*** Opening EXTRACTED RECORDS ***
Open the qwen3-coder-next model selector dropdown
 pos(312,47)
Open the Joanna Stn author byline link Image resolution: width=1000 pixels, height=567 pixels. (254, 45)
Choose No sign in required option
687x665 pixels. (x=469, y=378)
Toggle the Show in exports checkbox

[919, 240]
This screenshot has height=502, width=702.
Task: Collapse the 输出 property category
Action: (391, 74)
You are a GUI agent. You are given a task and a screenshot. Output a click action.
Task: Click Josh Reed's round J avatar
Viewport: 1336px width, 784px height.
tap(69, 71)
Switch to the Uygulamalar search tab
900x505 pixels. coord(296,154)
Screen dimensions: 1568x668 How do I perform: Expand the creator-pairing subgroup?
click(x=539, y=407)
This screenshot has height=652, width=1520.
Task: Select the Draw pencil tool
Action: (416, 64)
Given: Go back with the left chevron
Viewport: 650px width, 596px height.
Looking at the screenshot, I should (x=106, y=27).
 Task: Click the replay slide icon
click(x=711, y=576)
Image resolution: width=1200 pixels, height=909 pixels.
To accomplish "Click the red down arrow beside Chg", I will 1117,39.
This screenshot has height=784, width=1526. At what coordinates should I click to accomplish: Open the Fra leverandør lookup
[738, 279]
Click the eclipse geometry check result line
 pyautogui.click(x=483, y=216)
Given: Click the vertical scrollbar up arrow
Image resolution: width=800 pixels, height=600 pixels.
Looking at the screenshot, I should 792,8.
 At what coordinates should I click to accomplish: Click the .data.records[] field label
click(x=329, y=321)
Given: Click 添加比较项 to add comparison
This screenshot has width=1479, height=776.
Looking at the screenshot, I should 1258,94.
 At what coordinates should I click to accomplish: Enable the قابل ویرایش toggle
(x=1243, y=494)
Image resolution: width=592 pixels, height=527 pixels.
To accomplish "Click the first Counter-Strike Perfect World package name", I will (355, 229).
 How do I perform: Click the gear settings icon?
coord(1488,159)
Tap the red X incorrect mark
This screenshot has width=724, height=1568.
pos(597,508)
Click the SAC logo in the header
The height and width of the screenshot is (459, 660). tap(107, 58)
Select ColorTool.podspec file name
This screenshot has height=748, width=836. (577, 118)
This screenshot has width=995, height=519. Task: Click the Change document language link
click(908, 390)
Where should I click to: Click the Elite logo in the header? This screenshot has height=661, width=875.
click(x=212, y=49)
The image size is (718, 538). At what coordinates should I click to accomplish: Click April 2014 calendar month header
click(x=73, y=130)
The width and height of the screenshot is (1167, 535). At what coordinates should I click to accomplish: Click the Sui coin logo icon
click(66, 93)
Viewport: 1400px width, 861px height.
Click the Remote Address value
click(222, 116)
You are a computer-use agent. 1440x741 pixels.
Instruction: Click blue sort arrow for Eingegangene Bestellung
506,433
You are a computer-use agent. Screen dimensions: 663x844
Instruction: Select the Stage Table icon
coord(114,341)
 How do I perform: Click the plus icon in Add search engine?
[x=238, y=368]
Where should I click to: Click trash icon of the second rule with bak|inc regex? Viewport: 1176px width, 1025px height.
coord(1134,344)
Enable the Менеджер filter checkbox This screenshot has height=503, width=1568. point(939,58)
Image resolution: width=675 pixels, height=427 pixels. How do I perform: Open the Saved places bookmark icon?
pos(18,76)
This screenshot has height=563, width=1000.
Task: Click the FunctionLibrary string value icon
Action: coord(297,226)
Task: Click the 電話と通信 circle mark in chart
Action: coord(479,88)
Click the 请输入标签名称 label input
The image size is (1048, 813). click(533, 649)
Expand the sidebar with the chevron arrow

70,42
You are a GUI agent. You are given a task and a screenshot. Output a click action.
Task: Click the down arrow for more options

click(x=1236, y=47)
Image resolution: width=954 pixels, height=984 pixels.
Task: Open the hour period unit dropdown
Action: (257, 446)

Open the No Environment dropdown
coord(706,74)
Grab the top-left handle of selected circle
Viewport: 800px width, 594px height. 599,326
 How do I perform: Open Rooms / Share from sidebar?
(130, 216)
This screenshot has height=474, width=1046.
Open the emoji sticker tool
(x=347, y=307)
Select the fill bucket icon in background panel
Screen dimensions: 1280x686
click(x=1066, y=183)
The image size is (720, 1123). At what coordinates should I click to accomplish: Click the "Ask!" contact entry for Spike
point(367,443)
*** Closing EXTRACTED RECORDS ***
TASK BRIEF: Print out all of the records above, word for word.

FINISHED EXERCISE:
Open the qwen3-coder-next model selector dropdown
 pos(312,47)
Open the Joanna Stn author byline link Image resolution: width=1000 pixels, height=567 pixels. (254, 45)
Choose No sign in required option
687x665 pixels. (x=469, y=378)
Toggle the Show in exports checkbox

[919, 240]
This screenshot has height=502, width=702.
Task: Collapse the 输出 property category
Action: (391, 74)
You are a GUI agent. You are given a task and a screenshot. Output a click action.
Task: Click Josh Reed's round J avatar
Viewport: 1336px width, 784px height.
tap(69, 71)
Switch to the Uygulamalar search tab
900x505 pixels. coord(296,154)
Screen dimensions: 1568x668 How do I perform: Expand the creator-pairing subgroup?
click(x=539, y=407)
This screenshot has height=652, width=1520.
Task: Select the Draw pencil tool
Action: (416, 64)
Given: Go back with the left chevron
Viewport: 650px width, 596px height.
Looking at the screenshot, I should (x=106, y=27).
 Task: Click the replay slide icon
click(x=711, y=576)
Image resolution: width=1200 pixels, height=909 pixels.
To accomplish "Click the red down arrow beside Chg", I will 1117,39.
This screenshot has height=784, width=1526. At what coordinates should I click to accomplish: Open the Fra leverandør lookup
[738, 279]
Click the eclipse geometry check result line
 pyautogui.click(x=483, y=216)
Given: Click the vertical scrollbar up arrow
Image resolution: width=800 pixels, height=600 pixels.
Looking at the screenshot, I should 792,8.
 At what coordinates should I click to accomplish: Click the .data.records[] field label
click(x=329, y=321)
Given: Click 添加比较项 to add comparison
This screenshot has width=1479, height=776.
Looking at the screenshot, I should 1258,94.
 At what coordinates should I click to accomplish: Enable the قابل ویرایش toggle
(x=1243, y=494)
Image resolution: width=592 pixels, height=527 pixels.
To accomplish "Click the first Counter-Strike Perfect World package name", I will (355, 229).
 How do I perform: Click the gear settings icon?
coord(1488,159)
Tap the red X incorrect mark
This screenshot has width=724, height=1568.
pos(597,508)
Click the SAC logo in the header
The height and width of the screenshot is (459, 660). tap(107, 58)
Select ColorTool.podspec file name
This screenshot has height=748, width=836. (577, 118)
This screenshot has width=995, height=519. Task: Click the Change document language link
click(908, 390)
Where should I click to: Click the Elite logo in the header? This screenshot has height=661, width=875.
click(x=212, y=49)
The image size is (718, 538). At what coordinates should I click to accomplish: Click April 2014 calendar month header
click(x=73, y=130)
The width and height of the screenshot is (1167, 535). At what coordinates should I click to accomplish: Click the Sui coin logo icon
click(66, 93)
Viewport: 1400px width, 861px height.
Click the Remote Address value
click(222, 116)
You are a computer-use agent. 1440x741 pixels.
Instruction: Click blue sort arrow for Eingegangene Bestellung
506,433
You are a computer-use agent. Screen dimensions: 663x844
Instruction: Select the Stage Table icon
coord(114,341)
 How do I perform: Click the plus icon in Add search engine?
[x=238, y=368]
Where should I click to: Click trash icon of the second rule with bak|inc regex? Viewport: 1176px width, 1025px height.
coord(1134,344)
Enable the Менеджер filter checkbox This screenshot has height=503, width=1568. point(939,58)
Image resolution: width=675 pixels, height=427 pixels. How do I perform: Open the Saved places bookmark icon?
pos(18,76)
This screenshot has height=563, width=1000.
Task: Click the FunctionLibrary string value icon
Action: coord(297,226)
Task: Click the 電話と通信 circle mark in chart
Action: coord(479,88)
Click the 请输入标签名称 label input
The image size is (1048, 813). click(533, 649)
Expand the sidebar with the chevron arrow

70,42
You are a GUI agent. You are given a task and a screenshot. Output a click action.
Task: Click the down arrow for more options

click(x=1236, y=47)
Image resolution: width=954 pixels, height=984 pixels.
Task: Open the hour period unit dropdown
Action: (257, 446)

Open the No Environment dropdown
coord(706,74)
Grab the top-left handle of selected circle
Viewport: 800px width, 594px height. 599,326
 How do I perform: Open Rooms / Share from sidebar?
(130, 216)
This screenshot has height=474, width=1046.
Open the emoji sticker tool
(x=347, y=307)
Select the fill bucket icon in background panel
Screen dimensions: 1280x686
click(x=1066, y=183)
The image size is (720, 1123). At what coordinates should I click to accomplish: Click the "Ask!" contact entry for Spike
point(367,443)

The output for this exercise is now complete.